- Top Speed:
- 50 mph
Nice is a relativelly new electric car manufacturer, so you may not know a lot of things about it. Its vehicles are built in China so don’t expect to a stellar build quality or any state of the art technologies. However, since the company targets budget buyers, its models come at a pretty affordable price and you’ll get what you’ve paid for and nothing more.
Their first model launched on the market was the MyCar, a small vehicle designed solely for city driving which offers a limited range and a sluggish acceleration. Because the MyCar’s cabin offered a very limited space, Nice decided to come up with a new model which solves the problem of space and should appeal to families or those who need a bigger but efficient car.
The new Ze-O is technically an MPV and is based on the Chinese model Changhe Ideal II. Despite the fact that the company already presented the production version in 2008 at the British International Motor Show and declared that it was ready to launch it on the market, we never saw it in showrooms. We haven’t lost hope yet and we’re still waiting for its big arrival.
The car should be priced around £14,000 and is equipped with a pack of lead acid batteries which power a small electric motor. Additionally, the Nice Ze-O MPV will be also available with optional lithium–ion batteries.
Hit the jump for more information on the Nice Ze-O.
Unlike most of the Chinese cars which are either copies made after models from famous brands or feature a chunky and odd design language, the Nice Ze-O looks actually pretty European.
The overall style is more on the conventional side of things, which is good, as this design approach copes great with the preferences of its target buyers which usually run from futuristic shapes or sporty curves.
The Ze-o keeps the usual proportions of a regular MPV, featuring a short nose and a bulky body. Up front we find the company’s badge mounted directly on the slopped hood. The hood is traversed by two small creases which point towards the badge and the elongated grille.
At the bottom of the grille there is a big and dull bumper which is fitted with a wide, trapezoidal air intake flaked by a pair of circular fog lamps.
The simple hood and bumper give the front fascia a pretty boring look, but Nice added a set of pretty modern headlights which manage to spice thing up a little bit, breaking up the monotony.
The profile is pretty simple and apart from the blacked out B and C pillars, the flared wheel arches and the straight lines that runs across the side body panels, uniting the front and rear fenders there isn’t anything else worthy of being mentioned.
As you’d usually expect from an MPV, the Ze-O’s cabin offers acres of space with more than enough head and leg-room for all its five occupants.
Apart from that however, you won’t find many things to get enthusiastic. The plastics are cheap, the fittings are poor and the overall built quality leaves much to be desired. Moreover, the dashboard design looks dated and won’t win you any beauty awards, while the three spoke steering wheel feels flimsy and doesn’t inspire the same amount of confidence found at other MPVs.

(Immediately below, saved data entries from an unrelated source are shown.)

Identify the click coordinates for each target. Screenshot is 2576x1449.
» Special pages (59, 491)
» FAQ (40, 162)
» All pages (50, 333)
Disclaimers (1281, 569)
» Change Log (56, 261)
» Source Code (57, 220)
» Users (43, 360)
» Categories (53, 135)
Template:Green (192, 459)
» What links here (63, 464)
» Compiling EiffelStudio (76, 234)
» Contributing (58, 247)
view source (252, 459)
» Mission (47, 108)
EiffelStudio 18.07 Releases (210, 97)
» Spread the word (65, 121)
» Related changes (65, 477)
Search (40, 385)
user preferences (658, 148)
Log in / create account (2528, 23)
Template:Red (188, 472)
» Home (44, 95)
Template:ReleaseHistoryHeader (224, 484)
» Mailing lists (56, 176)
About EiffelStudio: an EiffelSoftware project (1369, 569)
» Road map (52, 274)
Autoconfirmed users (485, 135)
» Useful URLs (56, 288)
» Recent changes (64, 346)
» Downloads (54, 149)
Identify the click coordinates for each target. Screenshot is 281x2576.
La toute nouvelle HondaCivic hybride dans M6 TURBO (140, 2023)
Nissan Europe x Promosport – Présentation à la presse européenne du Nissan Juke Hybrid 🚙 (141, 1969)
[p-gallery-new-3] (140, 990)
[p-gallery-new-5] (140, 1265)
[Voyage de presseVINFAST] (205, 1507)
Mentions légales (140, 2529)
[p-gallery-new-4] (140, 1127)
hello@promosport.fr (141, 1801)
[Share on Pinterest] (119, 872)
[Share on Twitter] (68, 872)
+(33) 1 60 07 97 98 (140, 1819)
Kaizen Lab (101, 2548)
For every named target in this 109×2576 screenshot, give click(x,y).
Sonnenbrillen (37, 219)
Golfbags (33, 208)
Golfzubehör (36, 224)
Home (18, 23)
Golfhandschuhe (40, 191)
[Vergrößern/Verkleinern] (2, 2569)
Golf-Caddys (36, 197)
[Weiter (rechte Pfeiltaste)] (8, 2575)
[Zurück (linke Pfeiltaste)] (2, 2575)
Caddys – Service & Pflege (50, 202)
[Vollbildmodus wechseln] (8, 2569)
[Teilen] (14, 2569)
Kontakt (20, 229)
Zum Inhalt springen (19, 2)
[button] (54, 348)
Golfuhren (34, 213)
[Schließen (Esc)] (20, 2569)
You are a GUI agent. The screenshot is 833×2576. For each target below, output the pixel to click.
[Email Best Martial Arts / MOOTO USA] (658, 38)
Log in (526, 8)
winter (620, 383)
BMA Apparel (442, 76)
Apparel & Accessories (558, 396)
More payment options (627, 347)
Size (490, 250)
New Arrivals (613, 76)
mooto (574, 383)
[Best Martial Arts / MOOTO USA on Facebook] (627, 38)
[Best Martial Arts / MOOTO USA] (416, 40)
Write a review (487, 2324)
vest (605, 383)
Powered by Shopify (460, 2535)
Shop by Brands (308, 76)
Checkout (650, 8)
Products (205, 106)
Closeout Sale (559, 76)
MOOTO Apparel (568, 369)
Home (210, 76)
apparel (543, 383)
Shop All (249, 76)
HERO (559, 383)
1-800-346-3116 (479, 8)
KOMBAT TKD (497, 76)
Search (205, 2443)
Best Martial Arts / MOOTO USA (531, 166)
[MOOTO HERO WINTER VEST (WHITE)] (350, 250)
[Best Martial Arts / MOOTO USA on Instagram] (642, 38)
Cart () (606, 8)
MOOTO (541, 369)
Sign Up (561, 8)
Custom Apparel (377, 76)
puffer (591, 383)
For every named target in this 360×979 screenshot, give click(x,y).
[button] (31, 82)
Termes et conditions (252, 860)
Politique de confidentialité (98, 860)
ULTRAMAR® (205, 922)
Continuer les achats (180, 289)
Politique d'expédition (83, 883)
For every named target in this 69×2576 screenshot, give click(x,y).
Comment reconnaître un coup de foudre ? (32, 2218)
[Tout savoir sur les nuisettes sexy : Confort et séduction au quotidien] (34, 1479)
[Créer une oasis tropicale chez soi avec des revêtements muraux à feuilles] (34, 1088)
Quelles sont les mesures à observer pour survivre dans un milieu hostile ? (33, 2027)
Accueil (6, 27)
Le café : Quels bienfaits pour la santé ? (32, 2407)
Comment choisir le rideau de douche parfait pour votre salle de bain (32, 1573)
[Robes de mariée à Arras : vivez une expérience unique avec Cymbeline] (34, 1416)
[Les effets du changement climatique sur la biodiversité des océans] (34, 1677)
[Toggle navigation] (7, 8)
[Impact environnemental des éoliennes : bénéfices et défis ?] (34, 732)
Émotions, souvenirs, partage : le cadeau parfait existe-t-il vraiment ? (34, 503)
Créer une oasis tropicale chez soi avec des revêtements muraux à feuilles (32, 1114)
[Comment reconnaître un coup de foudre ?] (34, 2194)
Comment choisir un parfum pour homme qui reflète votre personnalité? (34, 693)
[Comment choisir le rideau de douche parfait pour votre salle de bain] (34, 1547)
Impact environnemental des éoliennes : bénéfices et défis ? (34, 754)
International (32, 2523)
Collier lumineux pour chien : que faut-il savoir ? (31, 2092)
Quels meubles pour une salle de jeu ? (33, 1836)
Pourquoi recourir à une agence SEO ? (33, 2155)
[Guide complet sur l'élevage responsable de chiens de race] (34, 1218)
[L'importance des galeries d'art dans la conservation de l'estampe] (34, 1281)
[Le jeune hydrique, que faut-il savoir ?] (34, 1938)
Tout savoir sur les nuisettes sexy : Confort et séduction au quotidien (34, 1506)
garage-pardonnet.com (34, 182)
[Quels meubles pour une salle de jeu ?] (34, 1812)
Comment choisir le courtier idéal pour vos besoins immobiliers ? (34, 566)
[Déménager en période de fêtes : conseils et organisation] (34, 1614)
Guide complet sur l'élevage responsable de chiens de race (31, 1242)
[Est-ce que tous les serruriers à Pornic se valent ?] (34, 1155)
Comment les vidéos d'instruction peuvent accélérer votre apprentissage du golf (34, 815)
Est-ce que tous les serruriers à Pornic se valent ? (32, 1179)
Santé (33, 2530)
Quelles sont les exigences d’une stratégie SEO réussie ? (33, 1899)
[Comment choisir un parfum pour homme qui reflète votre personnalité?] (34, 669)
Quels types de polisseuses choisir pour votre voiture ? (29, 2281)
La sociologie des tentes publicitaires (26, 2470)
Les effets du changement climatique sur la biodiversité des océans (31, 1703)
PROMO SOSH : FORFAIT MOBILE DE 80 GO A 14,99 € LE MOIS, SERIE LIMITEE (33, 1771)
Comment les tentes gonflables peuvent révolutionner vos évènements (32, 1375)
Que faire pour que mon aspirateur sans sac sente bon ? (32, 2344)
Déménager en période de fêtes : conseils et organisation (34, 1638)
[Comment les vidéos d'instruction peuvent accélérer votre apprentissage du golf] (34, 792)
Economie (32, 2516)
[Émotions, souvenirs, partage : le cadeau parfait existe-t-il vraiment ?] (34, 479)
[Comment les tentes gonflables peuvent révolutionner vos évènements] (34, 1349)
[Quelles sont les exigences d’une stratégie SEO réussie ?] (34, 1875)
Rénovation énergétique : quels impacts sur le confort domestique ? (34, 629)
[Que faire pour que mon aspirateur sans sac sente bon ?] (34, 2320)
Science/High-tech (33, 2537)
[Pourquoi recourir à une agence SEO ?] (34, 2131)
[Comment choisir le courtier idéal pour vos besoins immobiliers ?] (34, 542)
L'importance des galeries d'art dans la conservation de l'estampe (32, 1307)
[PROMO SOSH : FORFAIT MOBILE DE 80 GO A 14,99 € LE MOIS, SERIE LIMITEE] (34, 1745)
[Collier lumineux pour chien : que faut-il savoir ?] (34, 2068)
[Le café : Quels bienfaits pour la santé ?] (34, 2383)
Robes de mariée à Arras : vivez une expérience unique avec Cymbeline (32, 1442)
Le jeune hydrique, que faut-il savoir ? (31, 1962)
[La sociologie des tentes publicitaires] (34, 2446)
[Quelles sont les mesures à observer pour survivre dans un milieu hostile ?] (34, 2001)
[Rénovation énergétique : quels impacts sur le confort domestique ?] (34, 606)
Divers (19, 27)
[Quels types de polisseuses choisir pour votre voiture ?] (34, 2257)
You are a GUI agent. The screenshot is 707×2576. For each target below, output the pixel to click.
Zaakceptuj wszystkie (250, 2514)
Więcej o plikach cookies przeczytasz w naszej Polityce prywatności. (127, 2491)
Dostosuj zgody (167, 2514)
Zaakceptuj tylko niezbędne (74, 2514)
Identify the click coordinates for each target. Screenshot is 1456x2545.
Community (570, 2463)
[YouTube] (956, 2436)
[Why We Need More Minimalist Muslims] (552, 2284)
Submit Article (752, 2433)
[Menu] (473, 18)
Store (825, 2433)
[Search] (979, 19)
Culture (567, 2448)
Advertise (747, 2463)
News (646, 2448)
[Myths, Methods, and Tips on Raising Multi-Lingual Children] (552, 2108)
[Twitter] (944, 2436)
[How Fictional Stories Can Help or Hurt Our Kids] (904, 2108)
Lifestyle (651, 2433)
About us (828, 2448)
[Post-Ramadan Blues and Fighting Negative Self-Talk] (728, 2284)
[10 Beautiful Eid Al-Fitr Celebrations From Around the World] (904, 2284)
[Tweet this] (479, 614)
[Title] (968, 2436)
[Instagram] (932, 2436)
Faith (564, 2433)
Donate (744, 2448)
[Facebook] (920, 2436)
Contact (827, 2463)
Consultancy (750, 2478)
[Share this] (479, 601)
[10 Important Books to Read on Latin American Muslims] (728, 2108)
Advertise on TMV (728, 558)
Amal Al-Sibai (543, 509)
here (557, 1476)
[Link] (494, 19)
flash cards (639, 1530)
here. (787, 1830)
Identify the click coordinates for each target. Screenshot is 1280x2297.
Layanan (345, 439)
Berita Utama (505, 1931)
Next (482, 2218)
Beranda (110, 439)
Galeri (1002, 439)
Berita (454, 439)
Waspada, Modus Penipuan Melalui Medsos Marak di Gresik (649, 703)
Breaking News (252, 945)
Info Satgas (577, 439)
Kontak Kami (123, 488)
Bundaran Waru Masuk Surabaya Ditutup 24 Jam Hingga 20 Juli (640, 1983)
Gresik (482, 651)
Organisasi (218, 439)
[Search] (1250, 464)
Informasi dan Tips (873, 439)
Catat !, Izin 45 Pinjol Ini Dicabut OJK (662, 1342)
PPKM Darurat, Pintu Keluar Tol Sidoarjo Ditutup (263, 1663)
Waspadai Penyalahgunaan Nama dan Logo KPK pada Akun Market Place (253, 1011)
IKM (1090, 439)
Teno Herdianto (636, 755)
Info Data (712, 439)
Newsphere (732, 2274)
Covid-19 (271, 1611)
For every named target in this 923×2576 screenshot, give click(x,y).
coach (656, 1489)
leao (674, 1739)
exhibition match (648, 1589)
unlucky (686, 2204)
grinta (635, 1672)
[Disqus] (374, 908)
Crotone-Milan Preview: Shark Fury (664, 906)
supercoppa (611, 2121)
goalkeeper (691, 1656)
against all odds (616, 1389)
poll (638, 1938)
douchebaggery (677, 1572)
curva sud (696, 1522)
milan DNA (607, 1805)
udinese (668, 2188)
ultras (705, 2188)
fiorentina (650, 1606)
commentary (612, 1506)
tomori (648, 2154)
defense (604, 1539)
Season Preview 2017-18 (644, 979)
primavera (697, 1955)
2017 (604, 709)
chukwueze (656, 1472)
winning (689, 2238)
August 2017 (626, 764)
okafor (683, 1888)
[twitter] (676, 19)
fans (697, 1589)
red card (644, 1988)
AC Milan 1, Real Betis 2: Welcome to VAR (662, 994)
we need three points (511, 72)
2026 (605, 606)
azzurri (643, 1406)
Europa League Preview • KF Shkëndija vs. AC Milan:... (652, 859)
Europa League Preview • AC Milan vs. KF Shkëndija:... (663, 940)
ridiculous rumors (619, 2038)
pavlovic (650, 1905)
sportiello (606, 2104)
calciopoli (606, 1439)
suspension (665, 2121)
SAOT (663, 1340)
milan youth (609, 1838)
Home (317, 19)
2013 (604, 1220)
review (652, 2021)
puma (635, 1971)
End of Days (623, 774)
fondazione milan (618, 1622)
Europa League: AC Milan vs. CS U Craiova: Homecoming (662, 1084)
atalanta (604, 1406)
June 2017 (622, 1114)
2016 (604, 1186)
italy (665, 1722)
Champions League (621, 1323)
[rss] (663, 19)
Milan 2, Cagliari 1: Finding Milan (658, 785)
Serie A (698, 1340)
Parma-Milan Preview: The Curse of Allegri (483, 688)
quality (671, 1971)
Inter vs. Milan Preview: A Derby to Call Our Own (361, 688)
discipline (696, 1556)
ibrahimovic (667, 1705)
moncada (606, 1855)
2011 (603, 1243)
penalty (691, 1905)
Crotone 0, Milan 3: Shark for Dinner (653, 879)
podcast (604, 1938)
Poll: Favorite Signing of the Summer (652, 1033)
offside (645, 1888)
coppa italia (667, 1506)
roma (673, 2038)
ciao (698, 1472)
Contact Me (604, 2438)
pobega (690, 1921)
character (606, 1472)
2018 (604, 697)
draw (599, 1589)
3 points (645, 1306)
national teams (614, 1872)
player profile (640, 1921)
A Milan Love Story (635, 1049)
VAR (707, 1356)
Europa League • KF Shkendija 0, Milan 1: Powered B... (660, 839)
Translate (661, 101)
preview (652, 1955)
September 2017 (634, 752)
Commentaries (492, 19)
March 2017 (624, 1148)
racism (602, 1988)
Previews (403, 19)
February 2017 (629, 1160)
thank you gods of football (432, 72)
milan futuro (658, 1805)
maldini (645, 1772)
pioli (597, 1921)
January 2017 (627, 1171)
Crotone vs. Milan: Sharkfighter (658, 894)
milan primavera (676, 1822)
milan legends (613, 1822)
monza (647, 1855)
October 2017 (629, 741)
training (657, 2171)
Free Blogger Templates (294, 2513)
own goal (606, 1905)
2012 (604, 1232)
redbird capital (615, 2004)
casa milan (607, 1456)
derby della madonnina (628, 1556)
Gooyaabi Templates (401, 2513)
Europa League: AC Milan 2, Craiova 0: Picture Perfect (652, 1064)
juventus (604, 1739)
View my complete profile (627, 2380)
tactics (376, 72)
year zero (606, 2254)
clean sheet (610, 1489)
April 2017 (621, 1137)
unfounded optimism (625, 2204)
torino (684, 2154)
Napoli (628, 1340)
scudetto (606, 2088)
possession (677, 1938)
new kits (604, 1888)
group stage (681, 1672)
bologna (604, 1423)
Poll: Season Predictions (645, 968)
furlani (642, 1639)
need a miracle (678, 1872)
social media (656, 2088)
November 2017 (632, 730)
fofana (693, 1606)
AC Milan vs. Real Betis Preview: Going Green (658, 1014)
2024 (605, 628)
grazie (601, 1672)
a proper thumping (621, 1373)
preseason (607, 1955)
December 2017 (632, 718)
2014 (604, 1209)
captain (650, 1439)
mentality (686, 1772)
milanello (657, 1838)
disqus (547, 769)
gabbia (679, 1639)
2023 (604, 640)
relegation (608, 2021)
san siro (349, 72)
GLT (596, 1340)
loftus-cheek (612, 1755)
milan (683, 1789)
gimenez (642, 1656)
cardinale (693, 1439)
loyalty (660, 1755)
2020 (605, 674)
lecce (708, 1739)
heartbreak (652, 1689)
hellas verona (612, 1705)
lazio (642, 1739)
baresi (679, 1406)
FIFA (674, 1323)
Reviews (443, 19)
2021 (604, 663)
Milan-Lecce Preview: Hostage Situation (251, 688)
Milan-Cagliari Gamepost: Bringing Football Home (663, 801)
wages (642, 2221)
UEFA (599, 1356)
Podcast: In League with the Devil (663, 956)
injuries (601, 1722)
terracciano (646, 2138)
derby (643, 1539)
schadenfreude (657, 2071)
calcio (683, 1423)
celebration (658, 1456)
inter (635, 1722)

But it’s not all bad news, as the controls are laid out in an intuitive way, while the instrument cluster is clean and easy to read. We also like that the cabin is fitted with many cubbies, consoles and various storage places that will make your life on board easier.
The seats are basic stuff, but they are big and give you a proper back support. The rear bench is pretty comfortable as well, but the back support is a bit upright for our tastes.
The standard equipment include child locks, radio/CD, fog lights, reclining front seats, 50/50 folding rear seats, 12V aux socket. On the options list you’ll find Air con, power windows, locks and mirrors, alloy wheels, reverse sensors, dual airbags and automatic transmission.
Engines and performance
The Nice Ze-O will be fitted with the same technology as the MyCar but for the moment we don’t have any specifications about the brushless electric motor. What do we now is that it will be offered with standard q8 kWh lead acid batteries. Unlike the MyCar, the Ze-O is will be also available with optional lithium ion batteries.
Nice says that its Ze-O will offer a top speed of 50 mph and the maximum range is 65 miles. The batteries can be charged from 5 to 8 hours using either fast chargers or standard sockets. Additional energy is captured through regenerative braking and then is stored in the batteries thus slightly increasing the range.
The motor’s power is sent to the front wheels, by means of either manual or automatic transmissions.
With its affordable price and spacious interior the new Ze-O sounds like a decent proposition. As it’s an emission free vehicle, the Ze-O will be exempt from road tax and congestion charge.
On the other hand, its poor built quality and the short range will drag it back into the bulk of anonymity and it’s pretty safe to say that it could have the same unfortunate fate as the MyCar.